Good to see an employer successfully appeal another daft decision in a sacked employee’s favour from the Employment Relations Authority.
This time, says the NZ Herald, the ERA had ruled in favour of a Philip Walker who successfully argued that the dirty emails he sent were part of a wider workplace culture.
So just how much filth can a bloke send in company time, according to the ERA?
Walker had been sacked from his job as a purchasing officer after sending 425 non-work-related emails to colleagues and family members between March and September last year.
Safe Air claimed that 26 of these were “emails of concern” containing explicit depictions of lewdness, nudity and/or sex acts. The ERA found in Mr Walker’s favour and he was awarded $1000 for “a loss of dignity and injury to his feelings” and his employer was forced to reinstate him.
But Safe Air – a Blenheim firm – took the case to the Employment Court in Christchurch.
And, thank goodness for common sense as well as work-place justice, the bosses won this time.
Judge Tony Couch found the dismissal of Mr Walker to be what a “fair and reasonable” employer would have done in all the circumstances at the time. The dismissal was declared “justifiable” and Mr Walker’s personal grievance was not sustained.

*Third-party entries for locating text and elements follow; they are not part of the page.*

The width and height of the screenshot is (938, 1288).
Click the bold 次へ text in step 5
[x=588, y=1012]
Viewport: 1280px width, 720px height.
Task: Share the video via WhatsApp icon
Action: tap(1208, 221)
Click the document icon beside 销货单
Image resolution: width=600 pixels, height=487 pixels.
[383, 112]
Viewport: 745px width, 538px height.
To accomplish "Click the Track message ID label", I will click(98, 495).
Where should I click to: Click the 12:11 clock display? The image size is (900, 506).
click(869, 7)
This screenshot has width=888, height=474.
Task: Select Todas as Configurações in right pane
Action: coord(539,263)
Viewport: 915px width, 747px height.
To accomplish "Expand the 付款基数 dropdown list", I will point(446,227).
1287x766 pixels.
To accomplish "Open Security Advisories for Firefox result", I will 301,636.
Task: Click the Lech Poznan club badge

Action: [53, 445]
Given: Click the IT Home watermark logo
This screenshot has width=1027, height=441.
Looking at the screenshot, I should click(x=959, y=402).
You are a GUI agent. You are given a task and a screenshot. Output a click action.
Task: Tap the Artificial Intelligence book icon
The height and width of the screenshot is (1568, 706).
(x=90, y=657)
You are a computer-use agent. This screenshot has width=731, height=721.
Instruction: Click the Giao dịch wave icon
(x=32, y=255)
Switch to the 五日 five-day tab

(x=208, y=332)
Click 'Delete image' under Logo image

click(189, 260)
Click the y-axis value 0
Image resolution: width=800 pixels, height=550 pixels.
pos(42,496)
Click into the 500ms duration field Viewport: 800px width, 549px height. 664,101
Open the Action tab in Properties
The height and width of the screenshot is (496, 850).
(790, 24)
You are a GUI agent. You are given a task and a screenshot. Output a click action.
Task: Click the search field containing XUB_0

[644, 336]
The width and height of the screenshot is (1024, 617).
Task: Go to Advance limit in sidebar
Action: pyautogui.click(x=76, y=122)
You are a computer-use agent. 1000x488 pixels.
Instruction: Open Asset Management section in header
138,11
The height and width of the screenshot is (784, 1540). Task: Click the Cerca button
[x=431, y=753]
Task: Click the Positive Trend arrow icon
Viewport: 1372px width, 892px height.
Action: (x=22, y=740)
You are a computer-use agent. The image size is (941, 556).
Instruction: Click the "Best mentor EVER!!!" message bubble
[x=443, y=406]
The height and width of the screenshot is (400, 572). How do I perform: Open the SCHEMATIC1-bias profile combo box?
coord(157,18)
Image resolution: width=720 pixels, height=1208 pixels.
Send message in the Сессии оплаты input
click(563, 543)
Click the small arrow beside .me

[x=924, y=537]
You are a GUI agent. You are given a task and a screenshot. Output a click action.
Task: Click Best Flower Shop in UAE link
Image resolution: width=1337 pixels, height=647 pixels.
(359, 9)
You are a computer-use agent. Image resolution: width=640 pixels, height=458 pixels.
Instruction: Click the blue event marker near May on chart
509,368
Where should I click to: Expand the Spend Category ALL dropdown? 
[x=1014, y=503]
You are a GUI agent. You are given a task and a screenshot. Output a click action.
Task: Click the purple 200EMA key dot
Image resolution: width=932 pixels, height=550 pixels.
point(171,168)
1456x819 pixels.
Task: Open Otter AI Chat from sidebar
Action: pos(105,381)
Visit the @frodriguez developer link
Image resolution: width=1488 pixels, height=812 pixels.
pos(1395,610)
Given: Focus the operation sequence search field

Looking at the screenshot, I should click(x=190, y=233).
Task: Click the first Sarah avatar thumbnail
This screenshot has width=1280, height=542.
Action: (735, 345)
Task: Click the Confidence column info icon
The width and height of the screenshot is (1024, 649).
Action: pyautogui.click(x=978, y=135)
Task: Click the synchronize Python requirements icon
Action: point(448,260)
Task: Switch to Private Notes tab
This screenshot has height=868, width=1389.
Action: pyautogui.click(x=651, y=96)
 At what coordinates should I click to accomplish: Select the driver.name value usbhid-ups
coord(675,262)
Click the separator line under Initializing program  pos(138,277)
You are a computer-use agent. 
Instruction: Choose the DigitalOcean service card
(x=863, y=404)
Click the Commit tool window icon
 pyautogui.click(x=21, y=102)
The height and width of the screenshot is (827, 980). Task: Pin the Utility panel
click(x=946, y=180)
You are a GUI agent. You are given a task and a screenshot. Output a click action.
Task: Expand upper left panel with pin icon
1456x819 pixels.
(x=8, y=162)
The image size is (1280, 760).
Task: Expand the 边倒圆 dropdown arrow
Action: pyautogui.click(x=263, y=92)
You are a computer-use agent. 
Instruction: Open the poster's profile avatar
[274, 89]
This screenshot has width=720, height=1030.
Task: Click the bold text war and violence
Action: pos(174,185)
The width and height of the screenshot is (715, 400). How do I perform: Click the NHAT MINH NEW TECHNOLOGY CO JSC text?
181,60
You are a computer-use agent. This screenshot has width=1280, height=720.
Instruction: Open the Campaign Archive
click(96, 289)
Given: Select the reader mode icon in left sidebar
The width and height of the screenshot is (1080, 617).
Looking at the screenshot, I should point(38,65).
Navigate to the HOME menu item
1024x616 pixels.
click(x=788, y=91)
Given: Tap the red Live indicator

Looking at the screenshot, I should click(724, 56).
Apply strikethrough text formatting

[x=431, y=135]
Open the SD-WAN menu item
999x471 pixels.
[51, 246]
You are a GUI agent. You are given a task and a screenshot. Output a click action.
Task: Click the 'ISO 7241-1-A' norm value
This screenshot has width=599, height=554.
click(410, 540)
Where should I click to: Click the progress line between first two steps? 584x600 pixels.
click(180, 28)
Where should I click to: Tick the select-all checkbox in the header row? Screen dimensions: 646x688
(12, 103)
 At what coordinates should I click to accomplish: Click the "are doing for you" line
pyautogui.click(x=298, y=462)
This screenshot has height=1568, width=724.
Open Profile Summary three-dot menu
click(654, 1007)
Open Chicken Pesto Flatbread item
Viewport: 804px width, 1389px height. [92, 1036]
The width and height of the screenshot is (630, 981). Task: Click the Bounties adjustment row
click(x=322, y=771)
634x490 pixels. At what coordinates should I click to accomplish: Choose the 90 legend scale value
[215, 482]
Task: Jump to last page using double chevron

Judge Couch found Walker’s emails demonstrated “serious misconduct” and that he had been aware it was against company policy to send them.
He also found that Walker had sent many more emails than the others who had been involved.
Alf can’t see there could be any other possible outcome. Yet the bloody ERA had seen things differently, and not for the first time.
Must have a chat with our Minister of Labour and see if we can’t sack every bugger on the authority, then start from scratch with a new bunch of appointments.
Even better, let’s get rid of the Employment Court and let workers like Philip Walker take their chances in the normal court system.